We've just posted our May 6 issue [1] to the website, featuring Nicholas Clifford's in-depth look into the multiple careers of the Roman Catholic Belgian-Australian writer, essayist, literary critic, translator, art historian, sinologist, and university professor Simon Leys [2], as well as William Pritchard's essay on the new two-hundred-page edition of T.S. Eliot [3]'s Collected Poems .
Mollie Wilson O'Reilly writes that the character Ramona Quimby [4] reveals what children's author Beverly Cleary knows about growing up. Reflecting on two recent Notre Dame graduations, Cathleen Kaveny poses a new way forward for Democratic and Republican Catholics [5] beyond partisan culture wars. Rand Richards Cooper reviews the military drama starring Helen Mirren, Eye in the Sky [6].
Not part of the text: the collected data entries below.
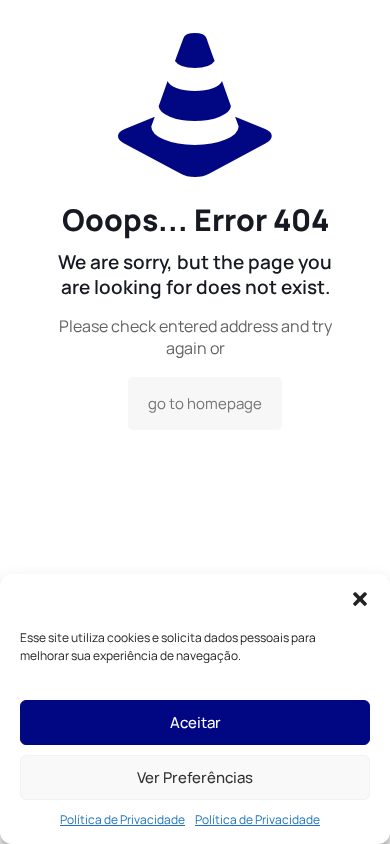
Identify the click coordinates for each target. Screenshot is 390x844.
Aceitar (195, 722)
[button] (360, 599)
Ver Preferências (195, 777)
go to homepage (205, 403)
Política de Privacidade (122, 819)
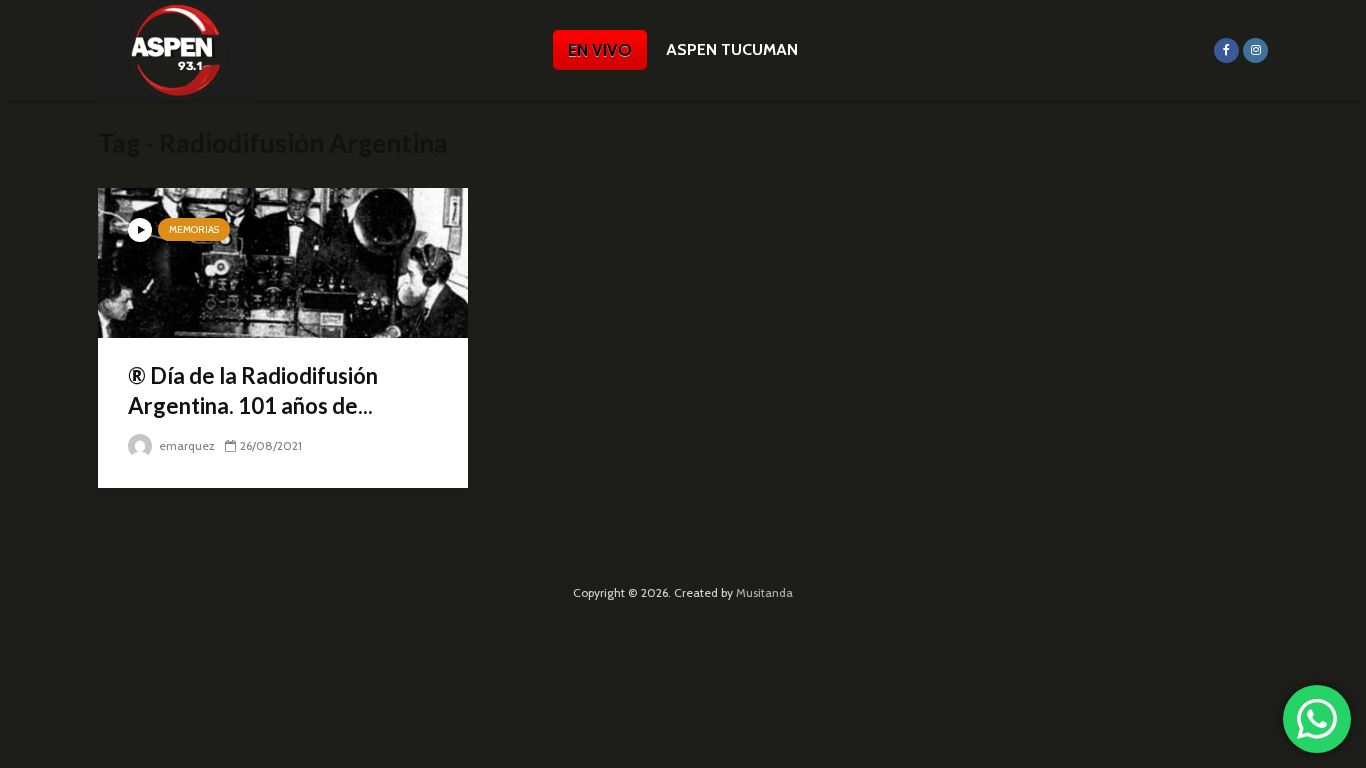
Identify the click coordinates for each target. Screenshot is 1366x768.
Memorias (194, 229)
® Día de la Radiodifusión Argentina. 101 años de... (253, 390)
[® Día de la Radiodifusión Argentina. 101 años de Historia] (283, 261)
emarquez (185, 445)
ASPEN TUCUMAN (732, 49)
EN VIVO (600, 50)
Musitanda (764, 592)
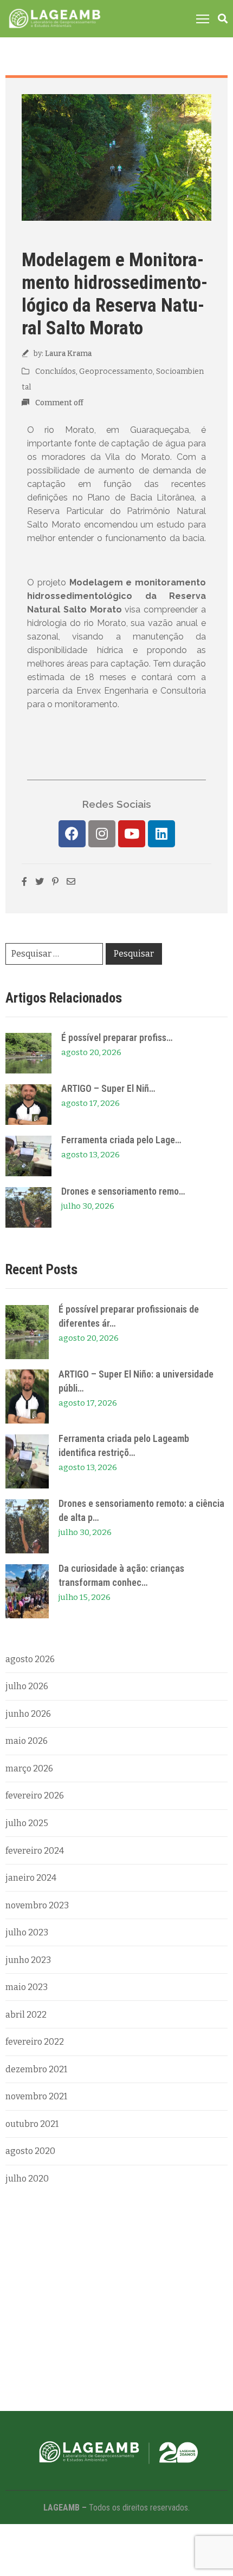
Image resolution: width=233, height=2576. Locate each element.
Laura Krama (68, 353)
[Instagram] (101, 833)
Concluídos (55, 371)
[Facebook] (72, 833)
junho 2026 (28, 1714)
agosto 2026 (30, 1659)
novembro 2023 (37, 1905)
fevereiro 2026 (34, 1795)
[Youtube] (131, 833)
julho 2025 (26, 1823)
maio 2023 (26, 1987)
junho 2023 (28, 1960)
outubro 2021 (32, 2124)
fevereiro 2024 (34, 1851)
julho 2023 (26, 1932)
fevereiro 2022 (34, 2042)
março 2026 (29, 1768)
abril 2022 (26, 2015)
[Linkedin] (161, 833)
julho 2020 (27, 2178)
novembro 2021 (36, 2096)
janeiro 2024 (30, 1878)
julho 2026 (26, 1686)
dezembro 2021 (36, 2069)
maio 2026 (26, 1741)
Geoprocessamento (116, 371)
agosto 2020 (30, 2151)
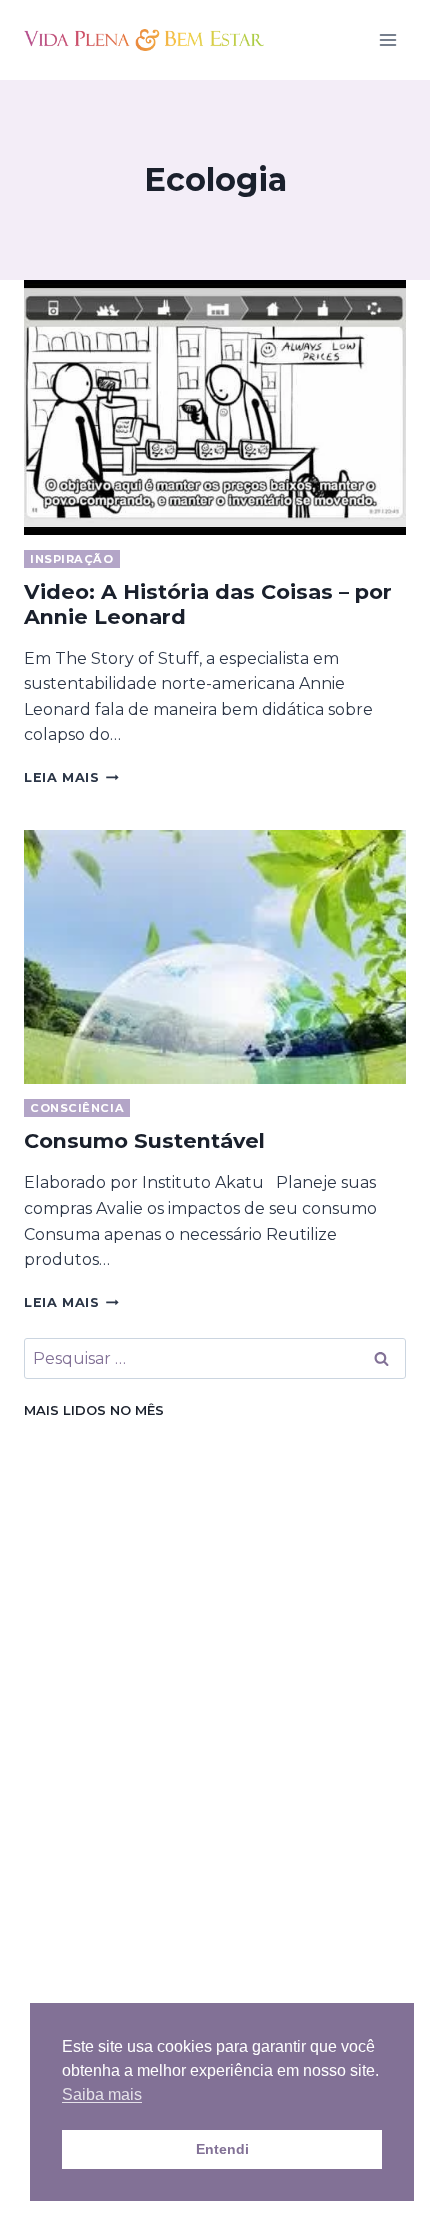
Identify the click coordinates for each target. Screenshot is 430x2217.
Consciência (77, 1108)
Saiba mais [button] (102, 2094)
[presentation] (215, 407)
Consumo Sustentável (144, 1140)
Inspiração (72, 559)
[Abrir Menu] (387, 39)
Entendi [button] (222, 2149)
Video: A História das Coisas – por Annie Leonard (208, 604)
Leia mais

For books, John T. McGreevy reviews two new books by Sudhir Hazareesingh and David Bell [7] that incorporate American views into the twentieth-century struggles between republicans and Catholics in France over "basic freedoms"; Paul Lakeland reviews Sarah Bakewell [8]’s latest work which scrutinizes (mostly French) existentialist philosophers both as thinkers and as "human beings marked by their moment in history"; Dominic Preziosi reviews Don DeLillo [9]'s upcoming novel—a futuristic yet familiar story of filial conflinct and mortality—Zero K; Kathleen Sprows Cummings reviews a providentially-written, full-length biography of Joan Chittester by Tom Roberts; [10] And Gilbert Meilaender reviews George M. Marsden [11]'s "biography of a book"—C.S. Lewis's radio-broadcast-turned-religious-classic Mere Christianity.